Exercise -
From the data below, extract the section that opens with the line containing "Given: Enable the Don't show again checkbox" and closes with the line containing "The width and", including both of those lines. Reproduce these lines verbatim and give nothing else.

Record excerpts -
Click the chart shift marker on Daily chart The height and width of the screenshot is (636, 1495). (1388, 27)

* * *

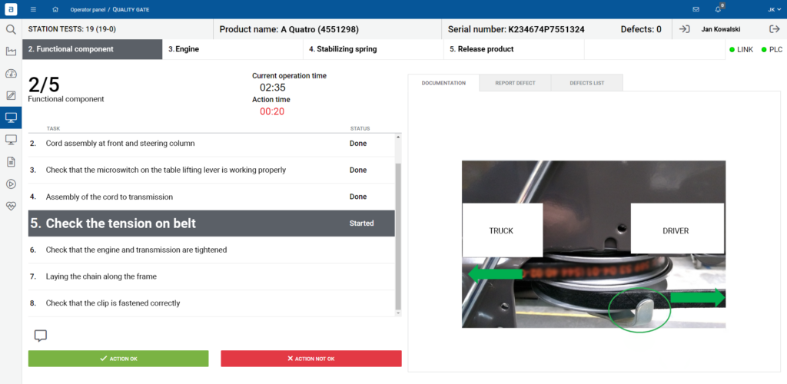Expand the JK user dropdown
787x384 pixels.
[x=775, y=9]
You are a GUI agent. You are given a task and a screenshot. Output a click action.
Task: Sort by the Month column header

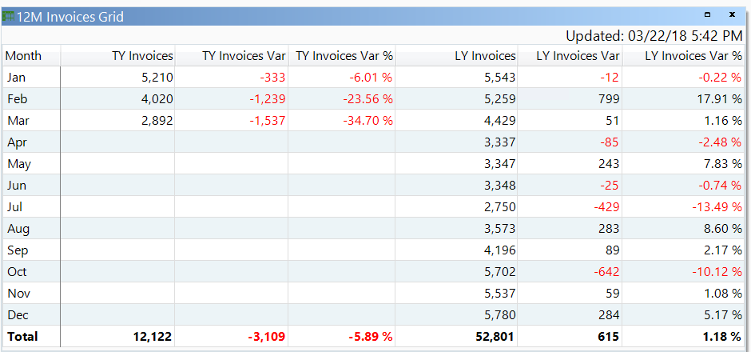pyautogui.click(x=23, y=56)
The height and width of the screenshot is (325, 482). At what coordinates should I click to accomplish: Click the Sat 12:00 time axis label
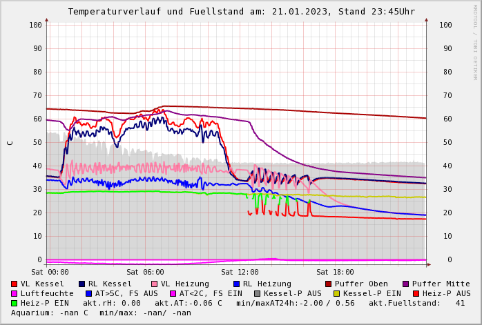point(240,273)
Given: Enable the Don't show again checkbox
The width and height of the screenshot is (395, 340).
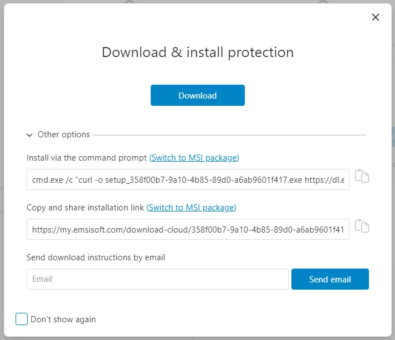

Result of the task -
Given: Enable the Don't show again checkbox
The width and height of the screenshot is (395, 340).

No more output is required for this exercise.